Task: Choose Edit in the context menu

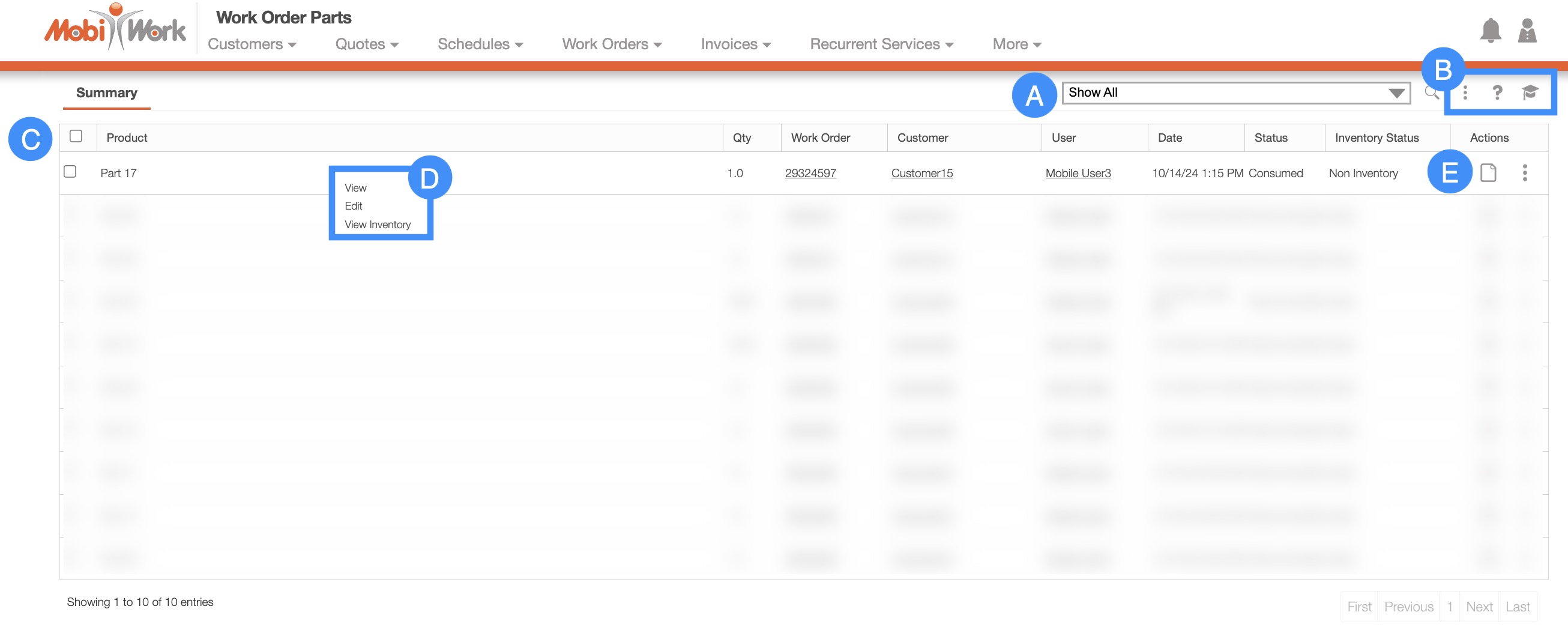Action: pos(353,207)
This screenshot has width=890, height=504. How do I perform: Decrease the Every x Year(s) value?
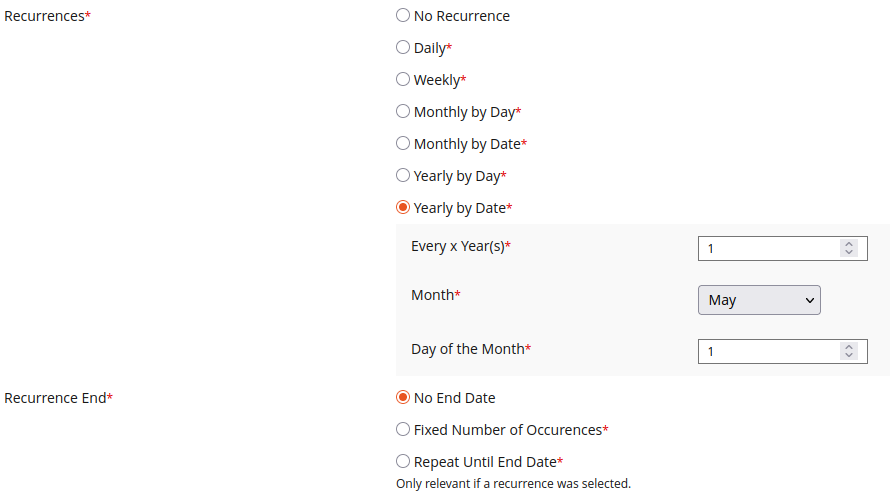(849, 252)
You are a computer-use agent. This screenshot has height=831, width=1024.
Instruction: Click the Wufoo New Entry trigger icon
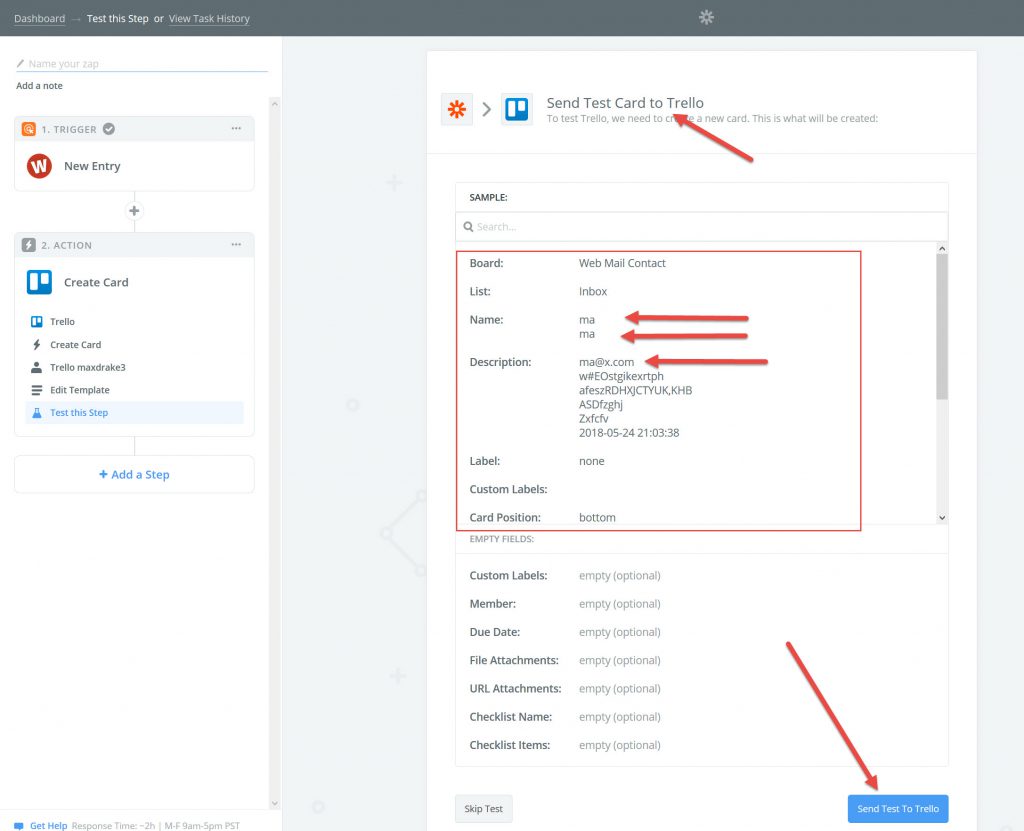(x=39, y=166)
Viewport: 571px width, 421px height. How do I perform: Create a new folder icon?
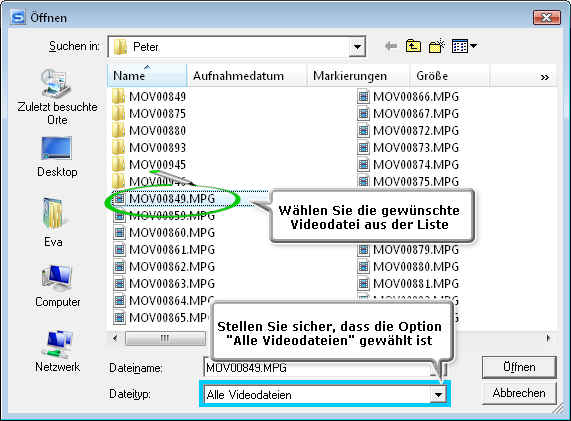(x=437, y=46)
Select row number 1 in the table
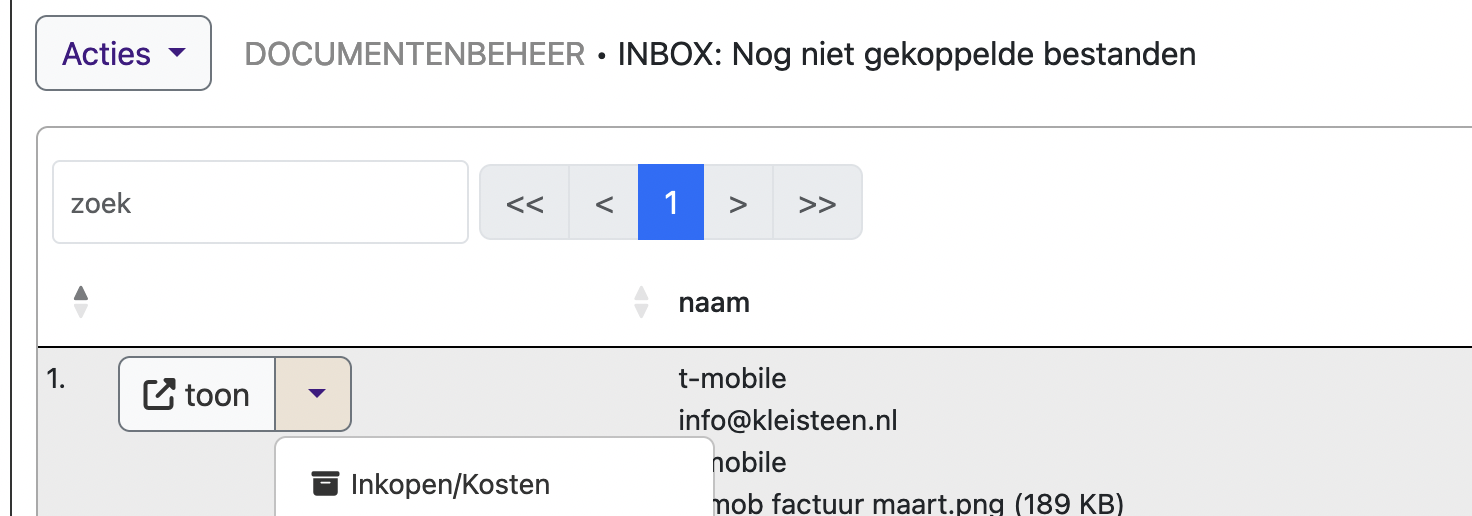This screenshot has height=516, width=1472. (x=57, y=380)
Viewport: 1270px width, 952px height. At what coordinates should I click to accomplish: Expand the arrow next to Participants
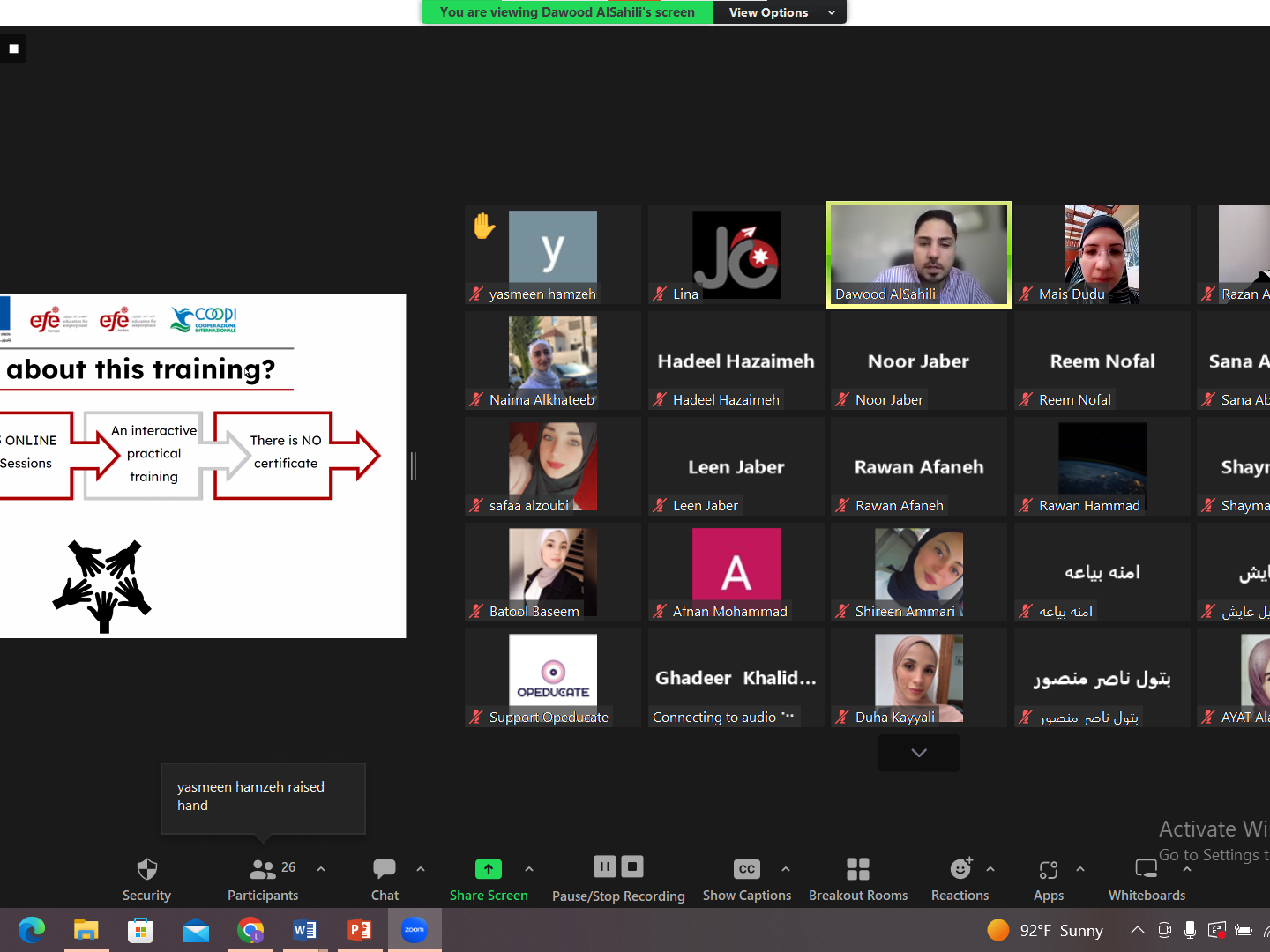pos(321,869)
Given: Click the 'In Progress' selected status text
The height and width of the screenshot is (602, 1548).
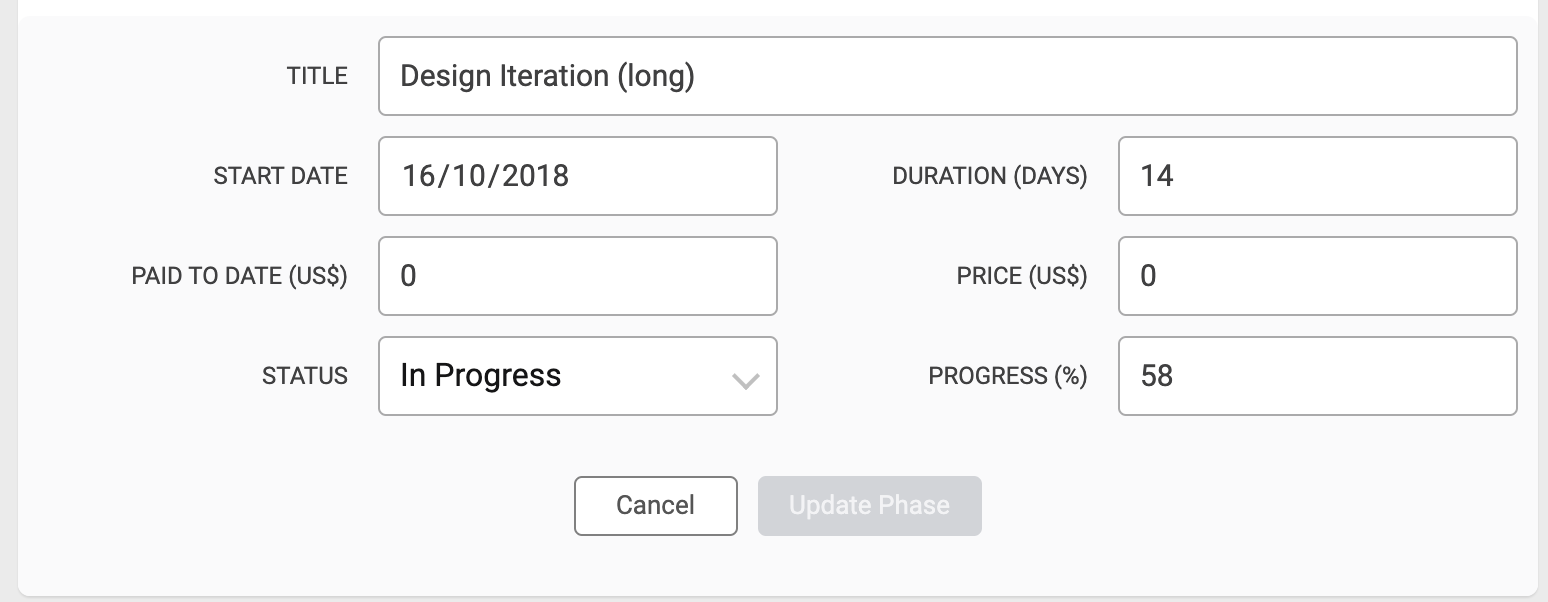Looking at the screenshot, I should click(x=480, y=376).
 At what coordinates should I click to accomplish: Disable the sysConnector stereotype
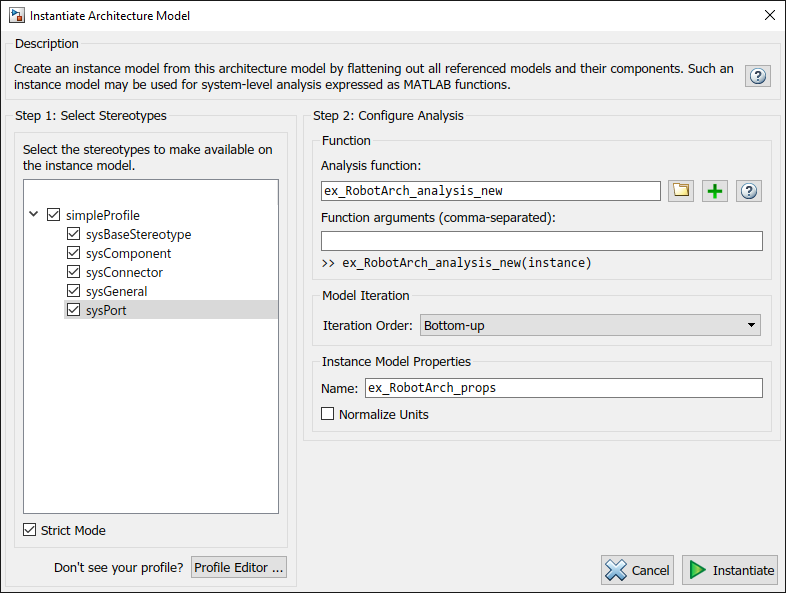point(73,272)
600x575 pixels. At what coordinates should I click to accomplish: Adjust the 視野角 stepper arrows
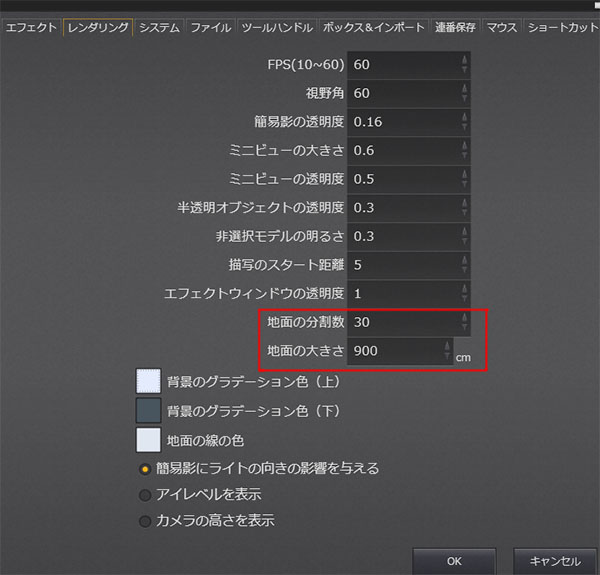(x=463, y=93)
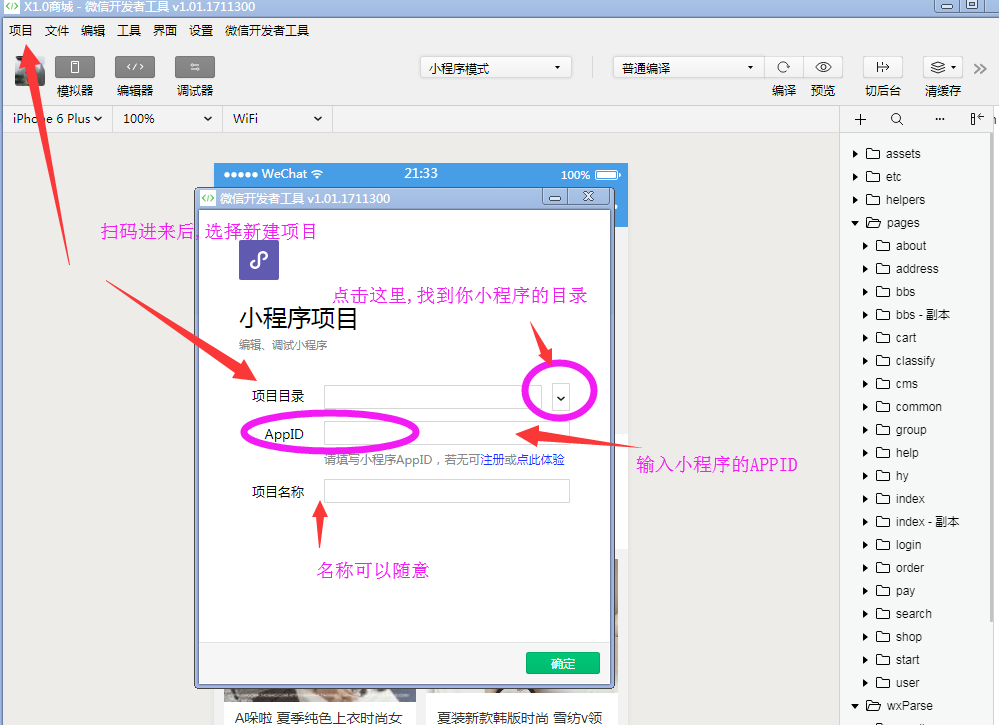Open the normal compile dropdown

pos(688,68)
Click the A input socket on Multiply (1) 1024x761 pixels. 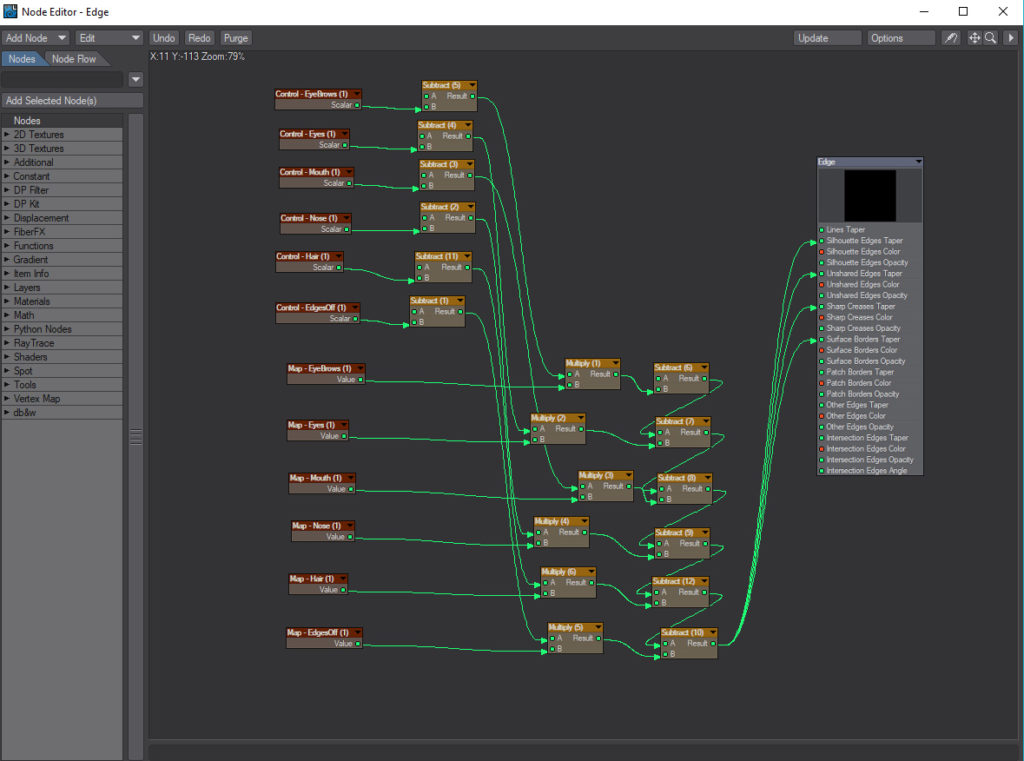570,375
^^^^^^^^^^^^^^^^
When copying the listing above, begin at its first line and stop after the line with "You are a computer-use", keeping each line exact and dropping the pictures.

**SOLUTION**:
Task: Choose Edit in the context menu

Action: pos(353,207)
This screenshot has width=890, height=504. How do I perform: Decrease the Every x Year(s) value?
(849, 252)
You are a computer-use agent. This screenshot has height=831, width=1024.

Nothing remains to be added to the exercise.